Die beiden Top-Kandidaten der Landtagswahl im Rottenburger Fernduell: Am 27. Januar kommt Manuel Hagel (CDU), am 6. Februar kommt Cem Özdemir (Grüne).
Schon seit einigen Jahren kämpfen Schwarz und Grün um die politische Vorherrschaft in Rottenburg. Beflügelt vom Kretschmann-Bonus überrundeten die Grünen bei der Landtagswahl vor fünf Jahren in der Großen Kreisstadt erstmals die CDU. Die aktuellen Umfragen deuten dagegen darauf hin, dass die Christdemokraten wieder stärkste Partei in Rottenburg werden.
Offenbar wird die Bischofsstadt auch in den Stuttgarter Parteizentralen beachtet – oder die hiesigen Wahlkämpfer sind besonders gut vernetzt in ihren Landesverbänden. Denn beide Anwärter auf den Ministerpräsidenten-Posten kommen demnächst nach Rottenburg, und zwar nicht auf Stippvisiten zum Händeschütteln, sondern zu abendfüllenden Großveranstaltungen in der Festhalle.

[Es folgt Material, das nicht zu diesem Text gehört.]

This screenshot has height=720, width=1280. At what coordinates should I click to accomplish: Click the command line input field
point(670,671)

Hagel will kraftvoll führen
Den Wahlkampfauftakt gibt die CDU am Dienstag, 27. Januar, um 19.30 Uhr. Manuel Hagel, der christdemokratische Spitzenkandidat, werde „an diesem Abend klare Positionen zu den entscheidenden Zukunftsfragen unseres Landes beziehen – von der inneren Sicherheit über eine starke Wirtschaft bis hin zu moderner Bildung und gesellschaftlichem Zusammenhalt“, schreibt Armin Schneider, der Vorsitzende des Rottenburger CDU-Ortsverbands, in einer Pressemitteilung: „Es geht um Orientierung, Mut und den Anspruch, Baden-Württemberg kraftvoll zu führen.“ Der Einlass ist um 18.30 Uhr. Nach Hagels Auftritt in der Halle lädt die CDU im Foyer zu Getränken und Häppchen.

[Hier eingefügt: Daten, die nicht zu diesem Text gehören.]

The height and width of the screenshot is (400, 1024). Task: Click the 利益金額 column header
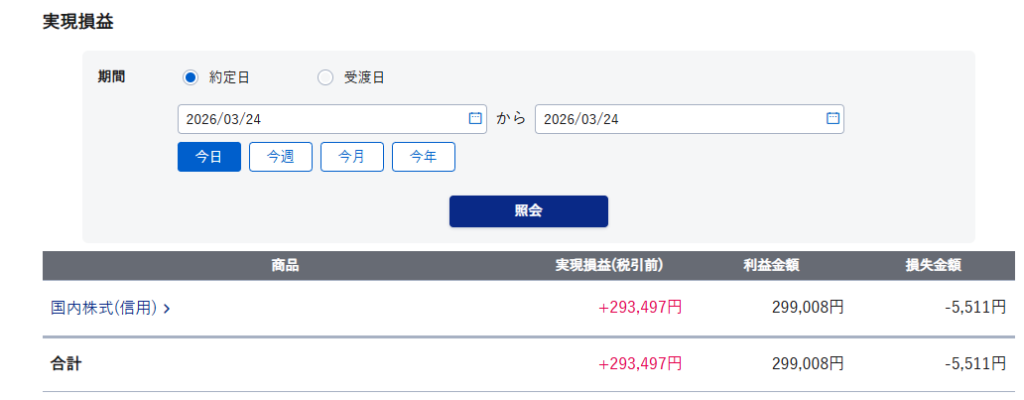click(770, 266)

Özdemir steht für klaren Kurs
Zehn Tage später, am Freitag, 6. Februar, um 20 Uhr kommt dann auch der grüne Spitzenkandidat Cem Özdemir nach Rottenburg, ebenfalls in die Festhalle. Der Tübinger Kreisverband der Partei kündigt an: „Gemeinsam mit Cem Özdemir wollen wir über die Zukunft unseres Landes sprechen: über Klimaschutz, eine starke Wirtschaft, soziale Gerechtigkeit und gute Bildung. Cem Özdemir steht für eine Politik mit Haltung, Erfahrung und klarem Kurs – und freut sich auf den Austausch vor Ort. Alle Interessierten sind herzlich eingeladen, dabei zu sein, Fragen zu stellen und mitzudiskutieren.“
Stoch im Haus der Bürgerwache
Und noch mal zwei Wochen später, am 18. Februar um 19 Uhr, kommt auch der SPD-Spitzenkandidat Andreas Stoch nach Rottenburg, zum Politischen Aschermittwoch im Haus der Bürgerwache. Die aktuellen Umfragen versprechen ihm allerdings nur geringe Chancen auf das Amt des Ministerpräsidenten.

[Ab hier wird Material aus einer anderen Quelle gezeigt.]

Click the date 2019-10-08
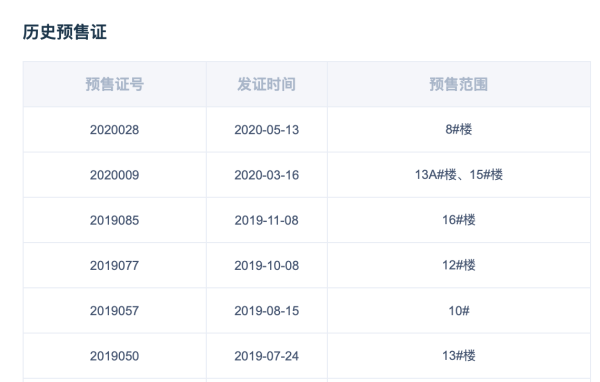The image size is (600, 382). 266,265
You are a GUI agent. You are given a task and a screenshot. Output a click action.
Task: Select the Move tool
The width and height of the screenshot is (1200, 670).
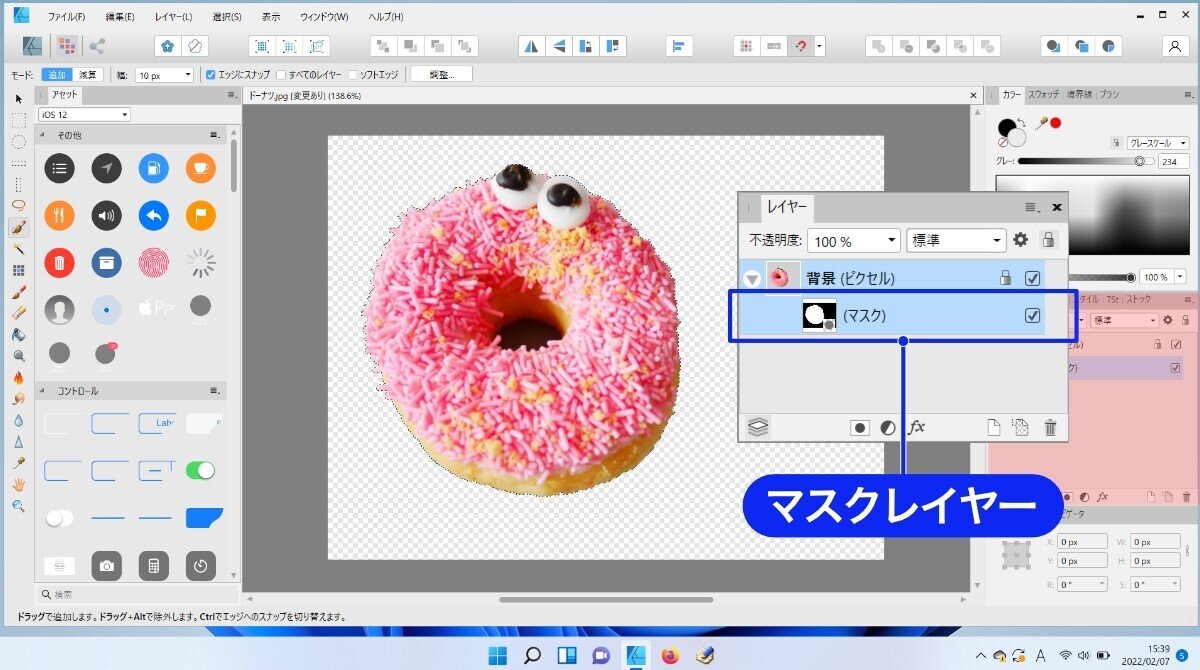click(x=18, y=98)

Die Festhalle gehört der Stadt, ebenso wie die Zehntscheuer unten in der Altstadt. Parteien und andere politische Gruppierungen können sie mieten, auch für Wahlkampf-Auftritte, teilte die städtische Pressestelle auf Nachfrage mit. Die Benutzungsordnung sieht keine „neutralen“ Karenzzeiten vor Wahlterminen vor.